Does Your Gut Bacteria Influence Weight Loss? https://t.co/OkooWvGstn pic.twitter.com/69K6dPWoaf
— ProSperity (@ProSperity_US) October 29, 2016
Researchers saw this as an exciting time since it was previously thought that bacteria was driven through external factors alone, not genetic ancestry.
While I hope these findings do not deter anyone struggling with weight, we can now see why some thin people eat cheese burgers like their shareholders in McDonald’s and others gain weight just from the smell.
What Can You Do as a Trainer?
Okay, this is all interesting stuff, but let's make it practical for your success as a personal trainer.
Luckily, you are at the front lines of this battle with your client. They are looking to you for advice and expertise.
By following a specific diet that gives more attention to dietary fibre rather than calorie counting, you may be able to bring shock and awe to a scenario that once seemed hopeless. Yes, your clients can break through their plateaus!
By remaining patient through this process, you can help change someone from being "destined for obesity from birth" into someone happy and healthy in their newly fit body.
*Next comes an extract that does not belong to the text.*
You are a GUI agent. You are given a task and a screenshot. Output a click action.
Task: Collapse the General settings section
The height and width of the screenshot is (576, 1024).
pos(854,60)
As with any diet or meal plan, the devil is in the details, but here are 3 key points to consider when building the base:
1. Adopt a Plant-based Diet
For all you meat lovers, this suggestion may hit close to home. The reality is thin-loving bacteria need and love fiber. And it just so happens to be that meat has 0 dietary fiber. Your clients need to eat more plant-based food.
Yes, we all know the importance of protein, so opt out for beans and other legumes in addition to an array of veggies. And remember, this might be a big change for your clients, so approach it with baby steps.
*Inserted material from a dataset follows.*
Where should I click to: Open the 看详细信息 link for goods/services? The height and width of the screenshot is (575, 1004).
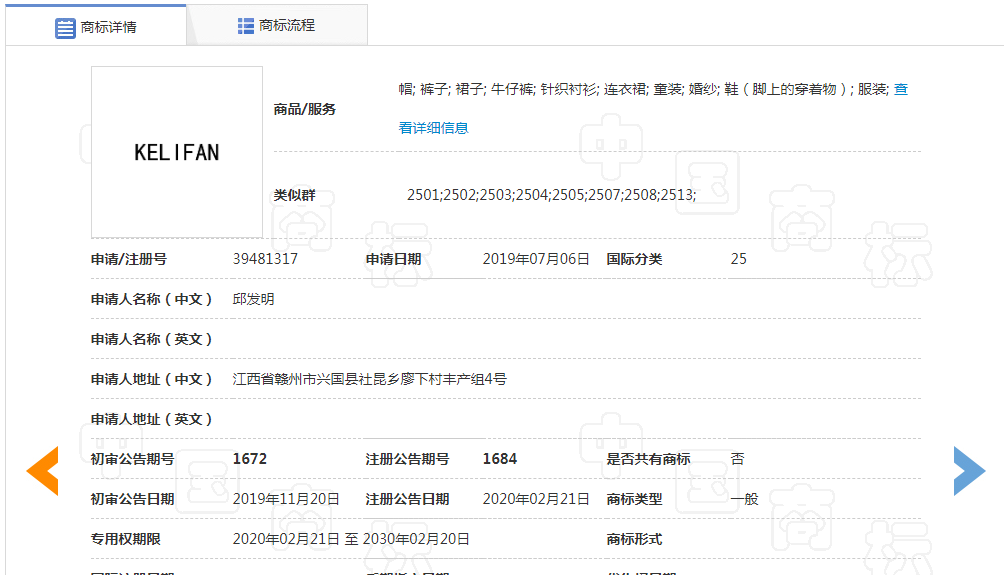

Eat high-fiber vegetables to foster thin-loving bacteria!
Vegetables that are naturally high in the ideal dietary fiber are Jerusalem artichokes and chicory root. Although not too common in your contemporary grocery stores, more health-oriented stores like Whole Foods should have these handy.
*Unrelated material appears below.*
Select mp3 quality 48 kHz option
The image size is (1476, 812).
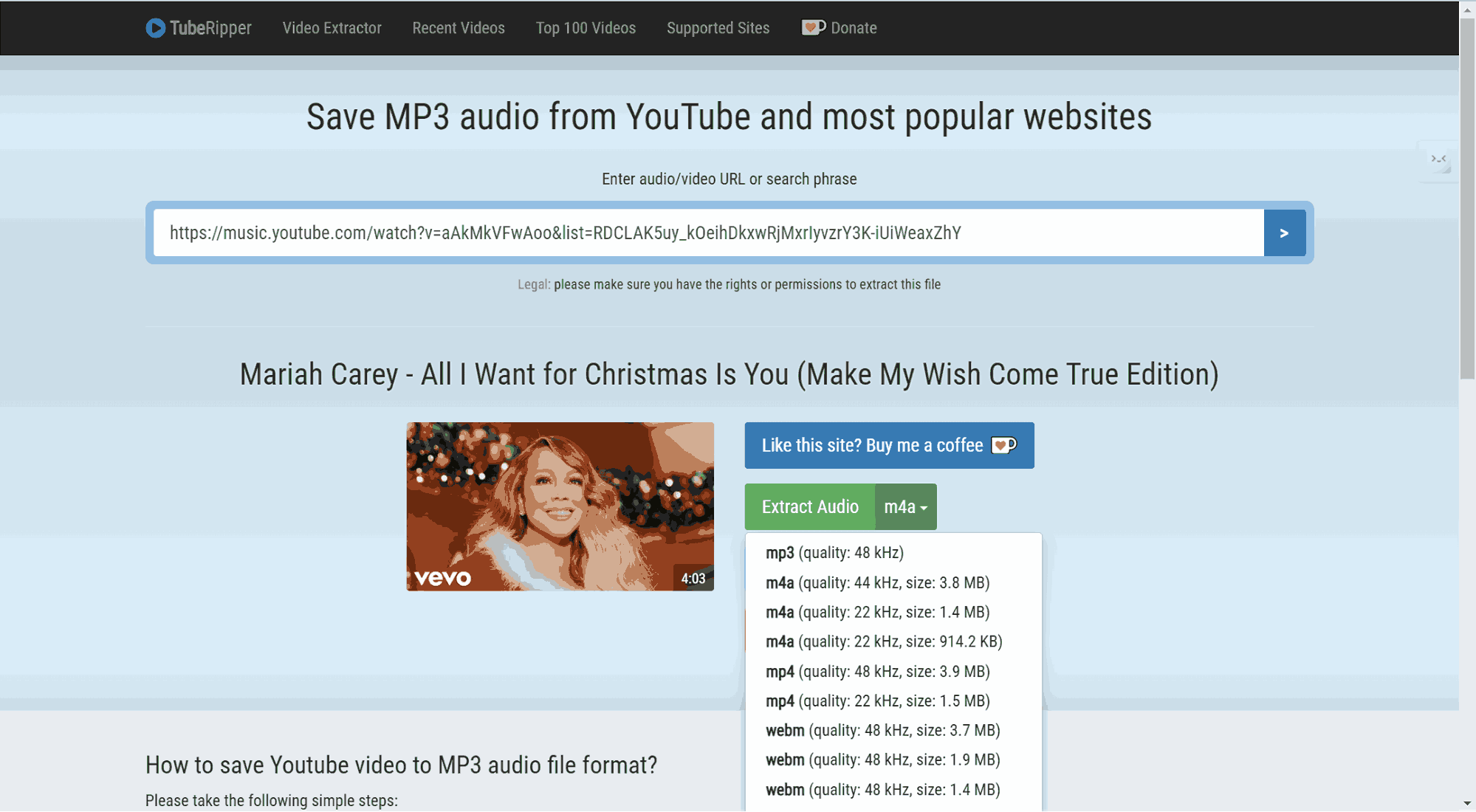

These two foods are similar to potatoes, but replace the no-good starch with porous fiber, which will help "thin" microbes to flourish.
2. Ditch the Sugar
This seems like a no-brainer for any diet, complex or basic. Speaking louder than words to their gut microbes, sugar is like kryptonite to a healthy digestive tract. Not only does it lead the way for pathogens, it also plays a great host to the fat and calorie-loving Firmicutes bacteria mentioned earlier.
3. Stress the Importance of Exercise
Although this may sound like the foundation of a trainer's position, research points to exercise as a key factor determining which bacteria dominates the gut and therefore promotes weight-loss or weight-gain.
Be sure your clients understand that exercise is more than just calorie-burning. There are deep internal benefits, like healthy gut bacteria, that will pay big dividends in the long run.